If you recognize the adverbs above as appearing frequently in your own speech, it could be a sign that you're stressed. At least, those are the findings in a recent study published in Proceedings of the National Academy of Sciences. As Nature reports, researchers found that peppering our speech with "function words" is a pretty accurate indicator of our anxiety levels.

Function words differ from verbs and nouns in that they don't mean much on their own and mostly serve to clarify the words around them. Included in this group are pronouns, adverbs, and adjectives. A team of American researchers suspected that people use these words more frequently when they're stressed, so to test their hypothesis, they hooked up recording devices to 143 volunteers.
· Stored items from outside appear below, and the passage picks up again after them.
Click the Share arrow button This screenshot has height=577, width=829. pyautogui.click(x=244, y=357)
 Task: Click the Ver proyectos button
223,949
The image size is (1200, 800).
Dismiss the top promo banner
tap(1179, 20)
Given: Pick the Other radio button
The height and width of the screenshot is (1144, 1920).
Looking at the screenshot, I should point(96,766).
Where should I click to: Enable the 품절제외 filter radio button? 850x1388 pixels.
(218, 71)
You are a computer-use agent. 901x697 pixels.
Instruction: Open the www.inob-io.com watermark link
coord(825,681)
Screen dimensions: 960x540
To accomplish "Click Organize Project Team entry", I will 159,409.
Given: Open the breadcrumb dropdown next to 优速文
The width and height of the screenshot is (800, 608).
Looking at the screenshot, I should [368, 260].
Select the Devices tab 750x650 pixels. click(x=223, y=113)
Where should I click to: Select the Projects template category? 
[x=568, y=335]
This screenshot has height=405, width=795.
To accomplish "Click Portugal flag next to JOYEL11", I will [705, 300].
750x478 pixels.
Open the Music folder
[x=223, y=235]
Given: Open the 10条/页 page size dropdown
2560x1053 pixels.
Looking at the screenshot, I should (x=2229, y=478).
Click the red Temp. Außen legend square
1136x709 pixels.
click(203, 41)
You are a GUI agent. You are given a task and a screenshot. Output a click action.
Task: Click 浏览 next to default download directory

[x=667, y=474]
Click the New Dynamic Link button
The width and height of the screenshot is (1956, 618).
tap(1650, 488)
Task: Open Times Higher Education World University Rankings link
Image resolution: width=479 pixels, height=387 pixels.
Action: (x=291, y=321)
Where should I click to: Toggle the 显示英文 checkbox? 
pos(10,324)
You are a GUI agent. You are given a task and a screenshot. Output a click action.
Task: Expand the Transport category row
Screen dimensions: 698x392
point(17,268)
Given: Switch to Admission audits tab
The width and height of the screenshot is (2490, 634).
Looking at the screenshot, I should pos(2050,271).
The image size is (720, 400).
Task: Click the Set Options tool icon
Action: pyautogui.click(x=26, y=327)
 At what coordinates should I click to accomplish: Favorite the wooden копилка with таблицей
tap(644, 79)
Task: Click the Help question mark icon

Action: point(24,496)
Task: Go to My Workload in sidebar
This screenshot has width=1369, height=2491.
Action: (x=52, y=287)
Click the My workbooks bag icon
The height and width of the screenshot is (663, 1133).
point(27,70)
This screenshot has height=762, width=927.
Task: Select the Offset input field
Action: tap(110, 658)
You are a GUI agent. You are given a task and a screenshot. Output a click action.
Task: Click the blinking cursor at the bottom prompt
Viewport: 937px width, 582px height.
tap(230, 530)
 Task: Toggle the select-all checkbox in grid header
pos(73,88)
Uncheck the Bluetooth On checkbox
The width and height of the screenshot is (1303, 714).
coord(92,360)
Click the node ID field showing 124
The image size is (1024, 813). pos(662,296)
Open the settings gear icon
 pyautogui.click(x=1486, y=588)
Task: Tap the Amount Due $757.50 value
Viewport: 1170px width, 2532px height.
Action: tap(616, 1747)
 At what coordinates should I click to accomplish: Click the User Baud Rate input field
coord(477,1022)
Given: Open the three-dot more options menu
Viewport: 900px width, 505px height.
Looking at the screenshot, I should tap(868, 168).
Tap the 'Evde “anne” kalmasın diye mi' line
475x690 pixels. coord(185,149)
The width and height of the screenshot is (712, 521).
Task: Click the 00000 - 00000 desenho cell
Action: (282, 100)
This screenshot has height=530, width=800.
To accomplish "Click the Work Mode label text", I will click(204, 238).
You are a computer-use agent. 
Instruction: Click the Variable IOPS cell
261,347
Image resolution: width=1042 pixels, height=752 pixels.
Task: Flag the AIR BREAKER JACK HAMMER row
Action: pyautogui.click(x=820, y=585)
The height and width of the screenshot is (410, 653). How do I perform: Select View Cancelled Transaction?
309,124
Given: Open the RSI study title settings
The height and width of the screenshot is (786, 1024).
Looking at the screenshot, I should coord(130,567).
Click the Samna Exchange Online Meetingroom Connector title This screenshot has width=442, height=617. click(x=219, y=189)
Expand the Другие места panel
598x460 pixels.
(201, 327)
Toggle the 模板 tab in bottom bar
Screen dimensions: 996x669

After transcribing and analyzing audio clips recorded periodically over the course of two days, the researchers compared subjects' speech patterns to the gene expressions of certain white blood cells in their bodies that are susceptible to stress. They found that people exhibiting the biological symptoms of stress talked less overall, but when they did speak up they were more likely to use words like really and incredibly.

They also preferred the pronouns me and mine over them and their, possibly indicating their self-absorbed world view when under pressure. The appearance of these trends predicted stress in the volunteers' genes more accurately than their own self-assessments. As study co-author Matthias Mehl told Nature, this could be a reason for doctors to "listen beyond the content" of the symptoms their patients report and pay greater attention "to the way it is expressed" in the future.

One reason function words are such a great indicator of stress is that we often insert them into our sentences unconsciously, while our choice of words like nouns and verbs is more deliberate. Anxiety isn't the only thing that influences our speech without us realizing it. Hearing ideas we agree with also has a way of shaping our syntax.